While re-biopsying at disease progression is the "by-the-book" standard to confirm biomarkers like HER2, clinicians acknowledge it is often skipped. The difficulty of obtaining tissue and the desire to provide patients with potential treatment options create a gap between guidelines and clinical reality.
Contrary to concerns about over-complicating treatment, experts advocate for fragmenting gastric cancer even further. The goal is to treat each molecularly defined subset as its own distinct disease, which requires deeper understanding and more targeted approaches rather than broad simplification.
A key future goal in GI oncology is for systemic drugs to become so effective in early disease stages that they diminish or eliminate the need for surgery and radiation. This would spare patients from life-changing procedures like organ removal for gastric, rectal, and pancreatic cancers.

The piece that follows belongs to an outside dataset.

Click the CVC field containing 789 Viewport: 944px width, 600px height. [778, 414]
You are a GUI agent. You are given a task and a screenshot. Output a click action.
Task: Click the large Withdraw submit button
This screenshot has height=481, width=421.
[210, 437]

For BRAF V600E mutated colorectal cancer, data argues against the common practice of starting with chemotherapy and saving targeted therapy for later. Hitting the specific tumor biology hard and early with combination targeted agents leads to significantly better outcomes, including doubling overall survival.
Unlike breast or lung cancer where a biomarker's effectiveness persists across treatment stages, biomarkers in upper GI cancers often fail to show similar efficacy when moved from one line of therapy to another. This suggests a more variable and rapidly changing tumor biology.